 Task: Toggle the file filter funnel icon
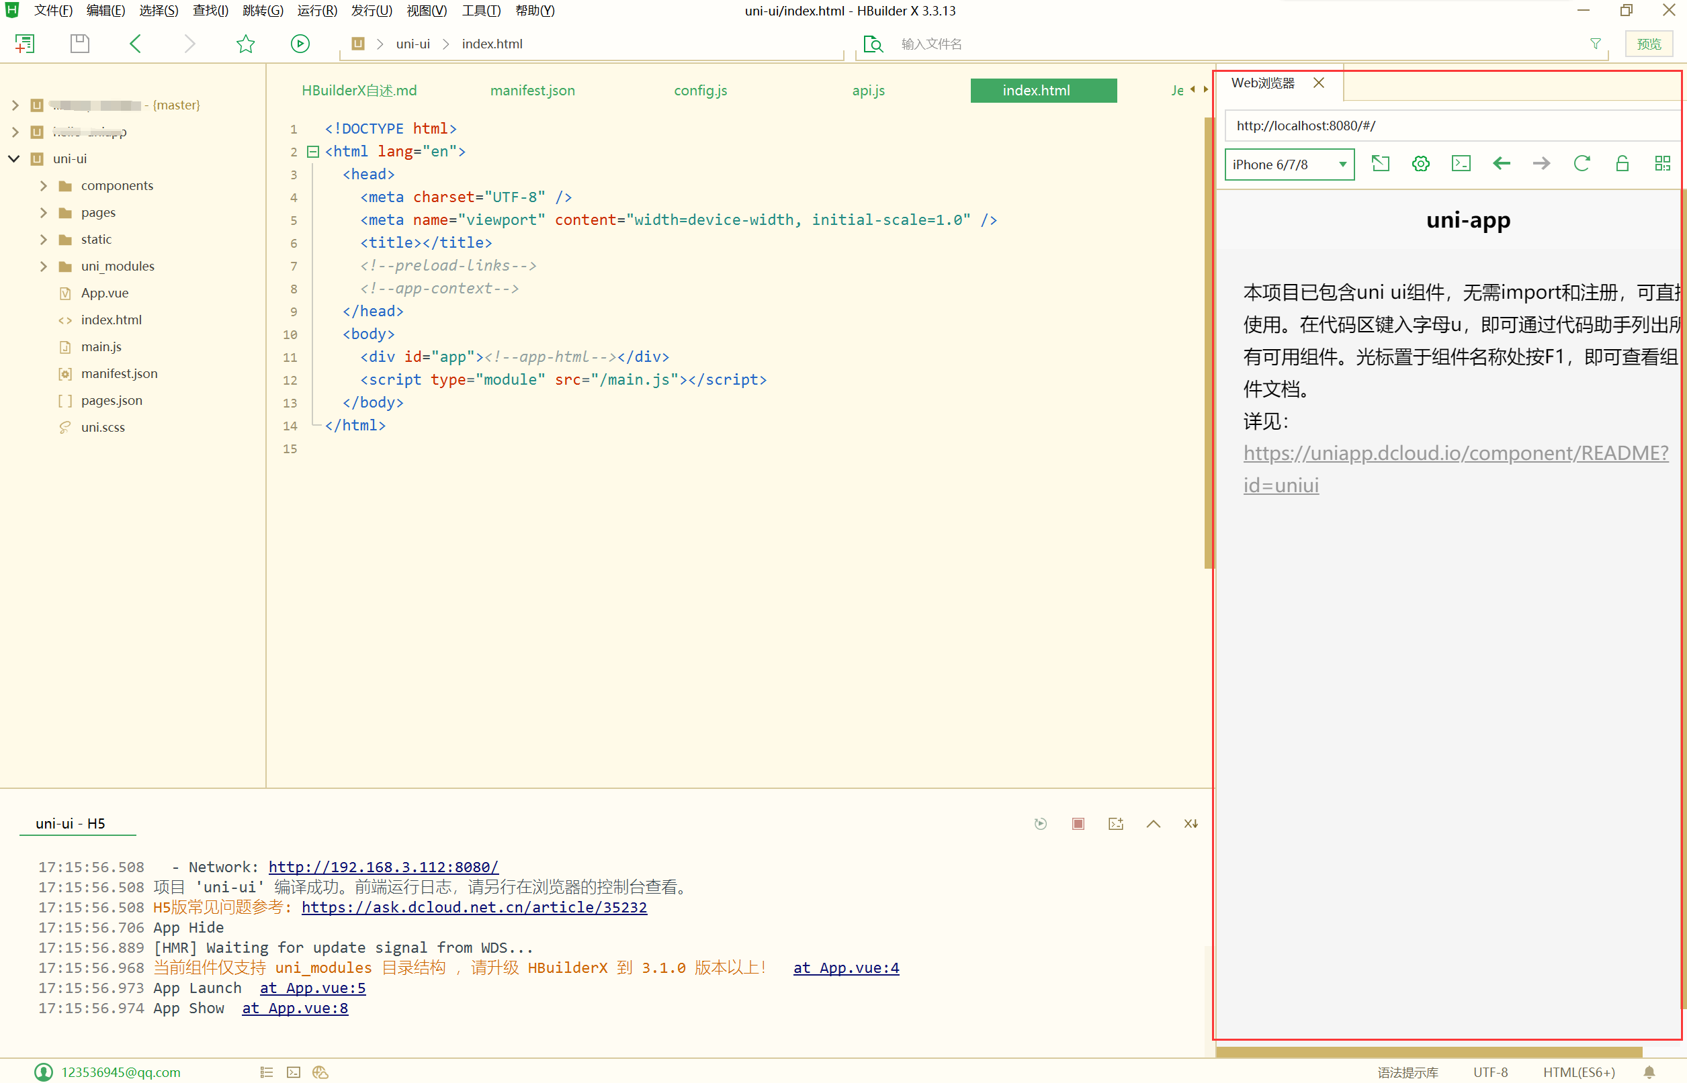coord(1596,44)
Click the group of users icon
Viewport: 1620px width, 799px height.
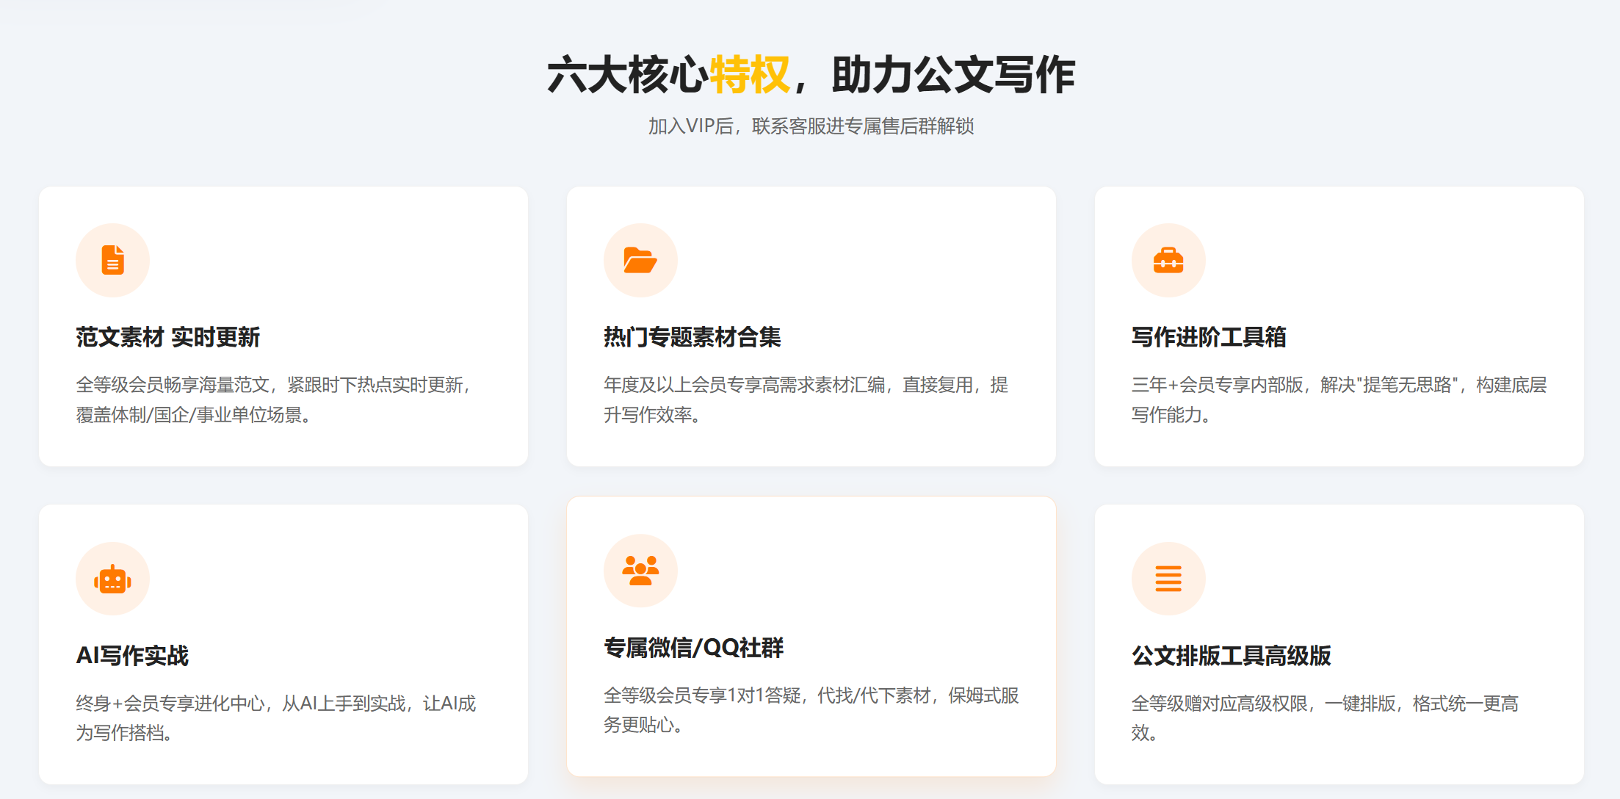tap(640, 571)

========================================

> **ACTIVITY**: Copy exactly the lines from the line containing "Click the group of users icon" through the last line of the records, both included, and omit every picture.

> **ANSWER SPACE**:
Click the group of users icon
Viewport: 1620px width, 799px height.
tap(640, 571)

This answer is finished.